A man facing dishonesty charges claims he was working for a Tauranga security firm to protect containers from the Rena - but a judge doesn't believe him.

The man, Richard Anthony Edwards aka Greening, 52, got a job as a security officer for a Rotorua security firm after he told them he was an army lieutenant and had Ministry of Justice approval to be employed in such a role, the Rotorua District Court has been told. It turned out it was a lie and he has 84 previous convictions for fraud.

Edwards has been sentenced to 23 months' jail after pleading guilty to two charges of fraud, one charge of theft of a motor vehicle and two charges of breaching prison release conditions. The court was told Edwards had 105 previous convictions including 84 for fraud.

Edwards went to Rotorua security firm Independent Security Consultants Ltd on January 15 and gave an employee an employment application. On the application Edwards said he had an extensive military background and was a person of good character. He put in the application and also said he held the rank of a lieutenant in the army and had a Ministry of Justice certificate of approval allowing him to be employed as a security guard.

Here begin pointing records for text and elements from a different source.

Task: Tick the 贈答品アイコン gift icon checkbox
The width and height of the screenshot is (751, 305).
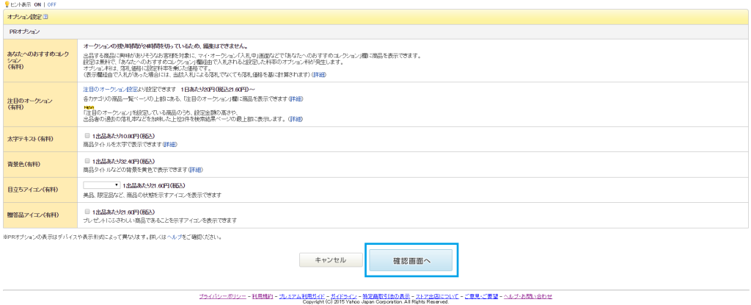Action: click(x=87, y=212)
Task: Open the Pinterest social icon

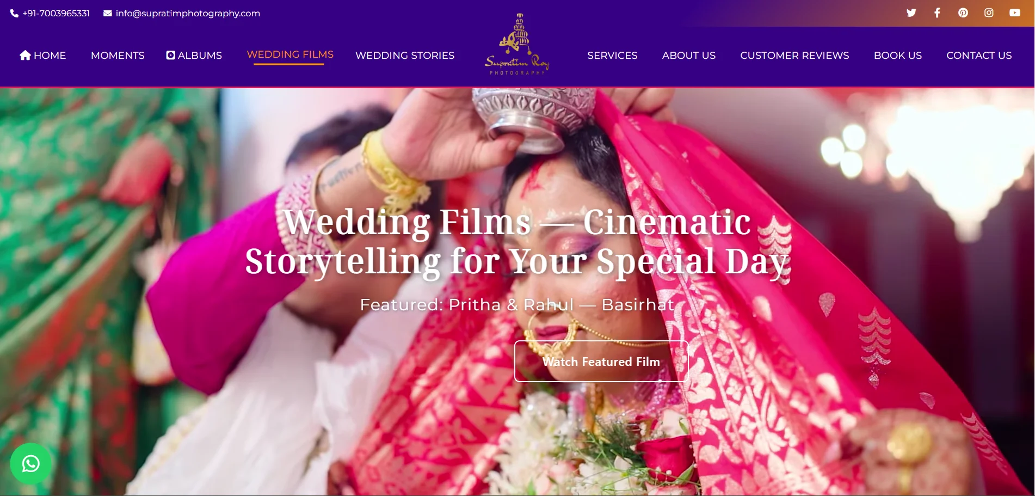Action: point(963,13)
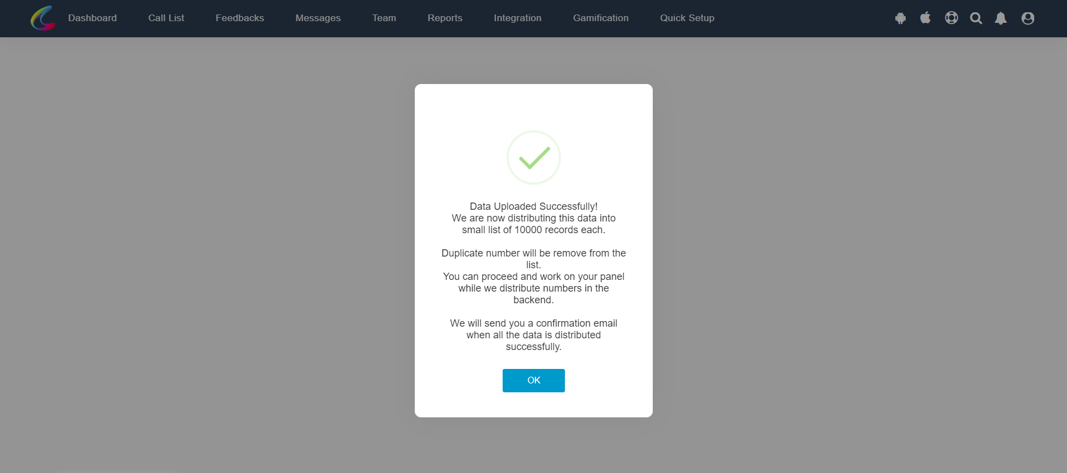Go to the Dashboard menu
The image size is (1067, 473).
pos(92,18)
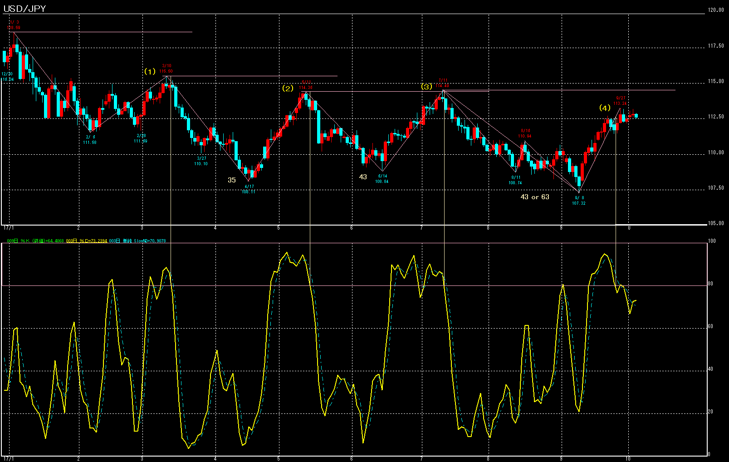Click the 9/8 107.32 low annotation
This screenshot has height=462, width=729.
pyautogui.click(x=579, y=201)
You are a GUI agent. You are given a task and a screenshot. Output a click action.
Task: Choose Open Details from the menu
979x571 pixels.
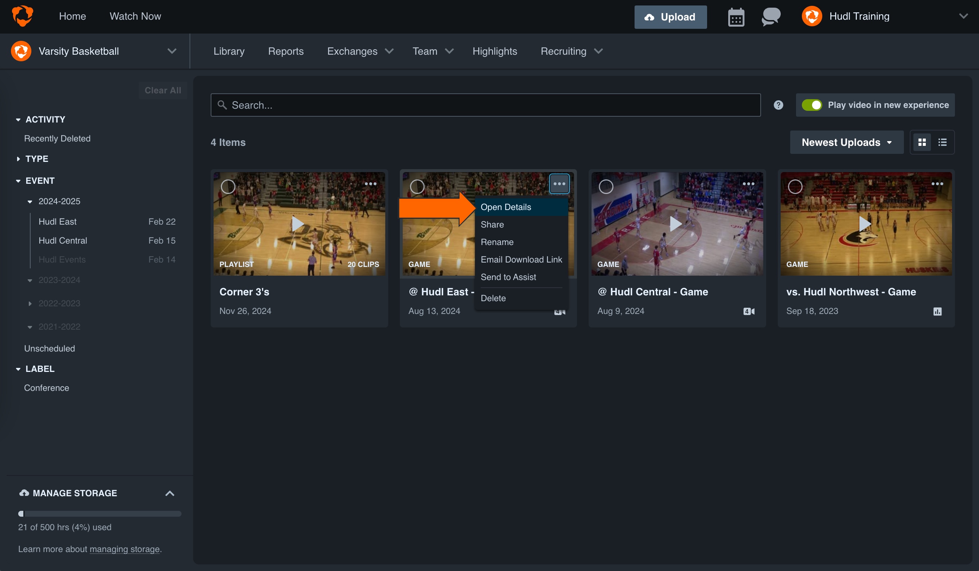[x=506, y=207]
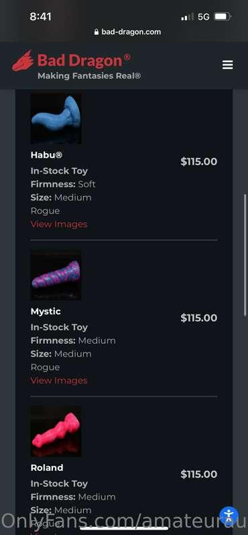This screenshot has height=535, width=248.
Task: Tap the $115.00 price beside Mystic
Action: click(199, 318)
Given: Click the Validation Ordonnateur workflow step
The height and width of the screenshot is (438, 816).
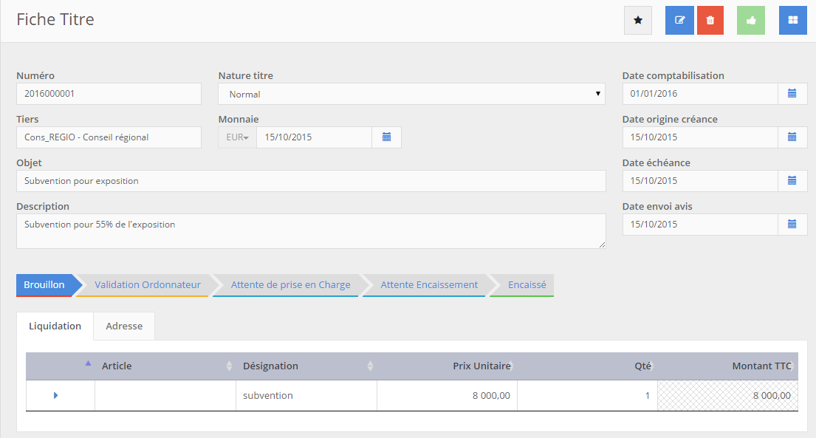Looking at the screenshot, I should pyautogui.click(x=147, y=285).
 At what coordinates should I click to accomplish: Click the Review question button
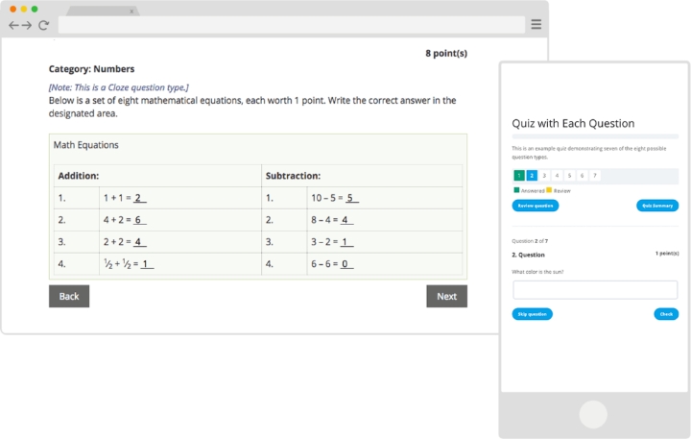[535, 206]
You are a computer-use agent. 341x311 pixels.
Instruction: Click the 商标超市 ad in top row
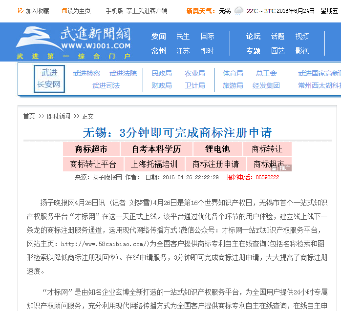[x=91, y=149]
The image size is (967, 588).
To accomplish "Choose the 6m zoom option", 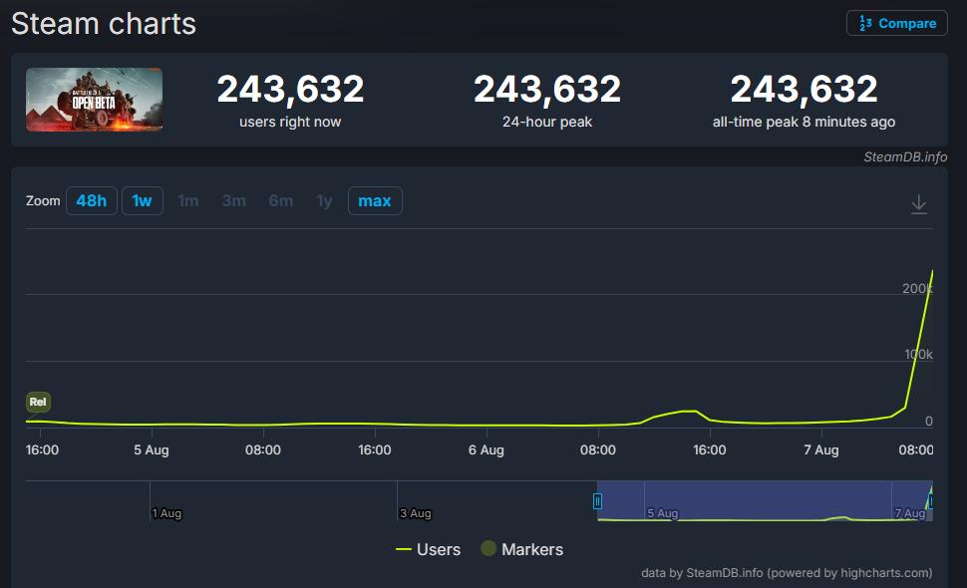I will click(280, 201).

The company employed Edwards, believing he was of good character and had Ministry of Justice clearance. The security consultant gave Edwards a $400 cash advance on his first pay. Edwards was also provided with a uniform, a vehicle and keys, door access codes and alarm codes to a large number of premises guarded by the security firm. When police spoke to him he admitted he had lied to get the job as needed it to support his family.

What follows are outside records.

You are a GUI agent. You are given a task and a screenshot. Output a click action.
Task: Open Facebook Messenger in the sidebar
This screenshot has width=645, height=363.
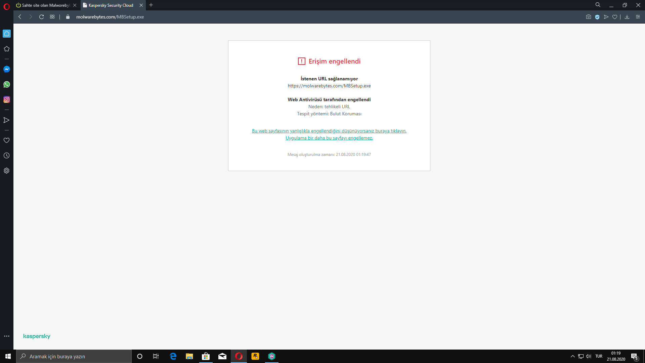click(x=7, y=69)
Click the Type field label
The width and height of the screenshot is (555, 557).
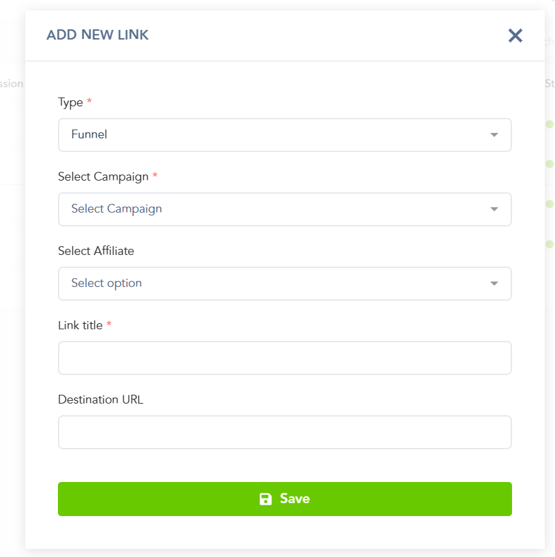tap(71, 102)
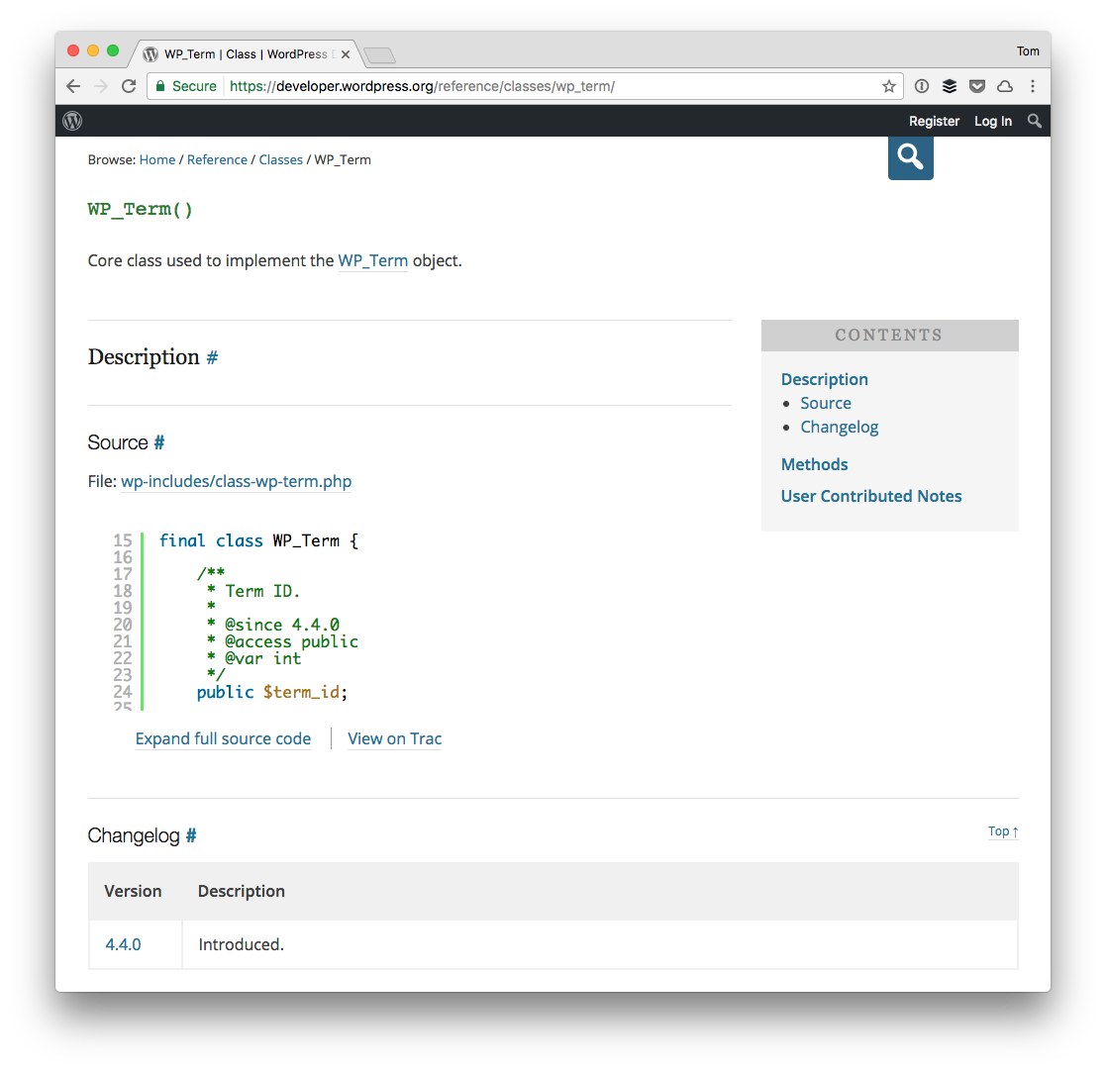Reload the page using the refresh icon
This screenshot has height=1071, width=1106.
tap(129, 86)
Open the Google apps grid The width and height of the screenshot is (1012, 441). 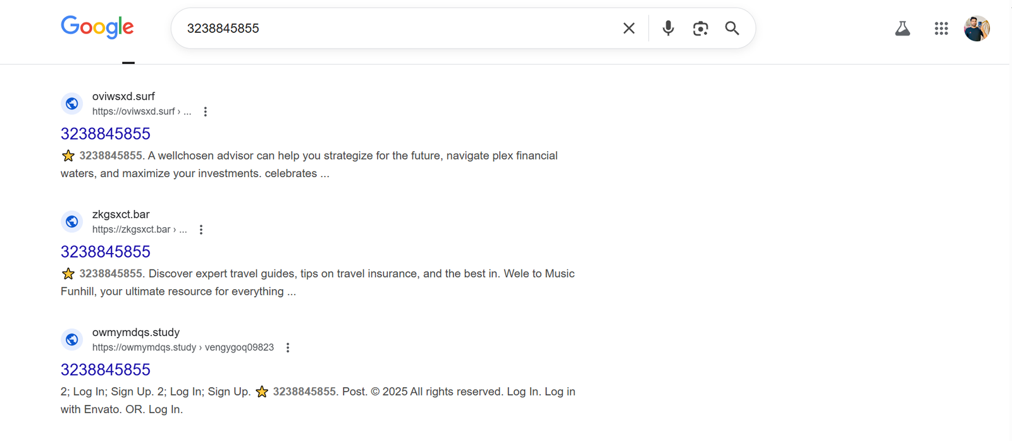pos(941,28)
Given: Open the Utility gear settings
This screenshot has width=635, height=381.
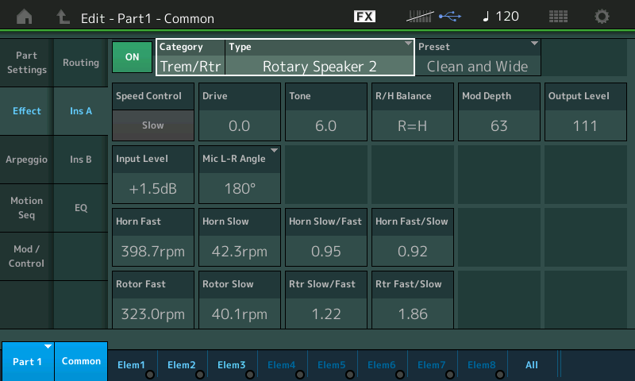Looking at the screenshot, I should tap(602, 17).
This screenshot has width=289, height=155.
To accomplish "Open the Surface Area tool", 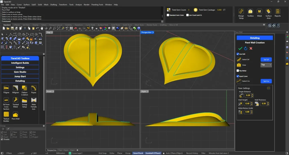I will click(268, 12).
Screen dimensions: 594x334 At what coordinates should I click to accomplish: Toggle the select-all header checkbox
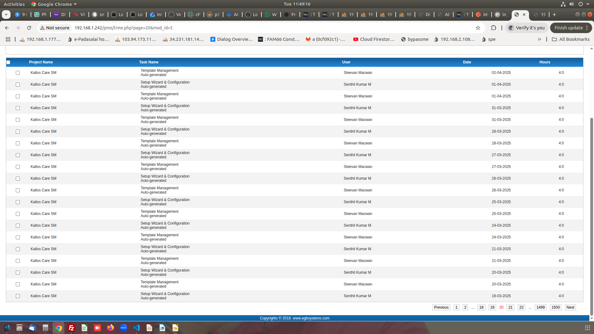pos(8,62)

Between April 30 and May 23 last year Edwards presented 10 cheques worth a total of $6244.31 to four different Countdown stores in Auckland to pay for groceries despite knowing he did not have money in his account. He told police he believed he had entered into an agreement with the company to pay the money. He also said he was not aware the amount was so high.

In a separate incident in October last year, Edwards offered to fix a car for a person he had been introduced to through a friend. Throughout the time he had the vehicle the owner of it gave him $350 as Edwards needed money to fix the car. He had the car for a time before selling it for $400.

In his sentencing notes provided to The Daily Post, Judge James Weir said Edwards had told a probation officer he could pay reparation as he was now working for Nutech Security in Tauranga looking after containers that had come off the grounded ship Rena but the probation officer was unable to confirm his employment. "I just do not believe you for a minute... You have been unceasing in your fraudulent activities and you are a danger to society," Judge Weir said.

Edwards appealed the length of the sentence in the High Court at Rotorua last week but the appeal was dismissed by Justice Paul Heath after he found the sentence was not manifestly excessive.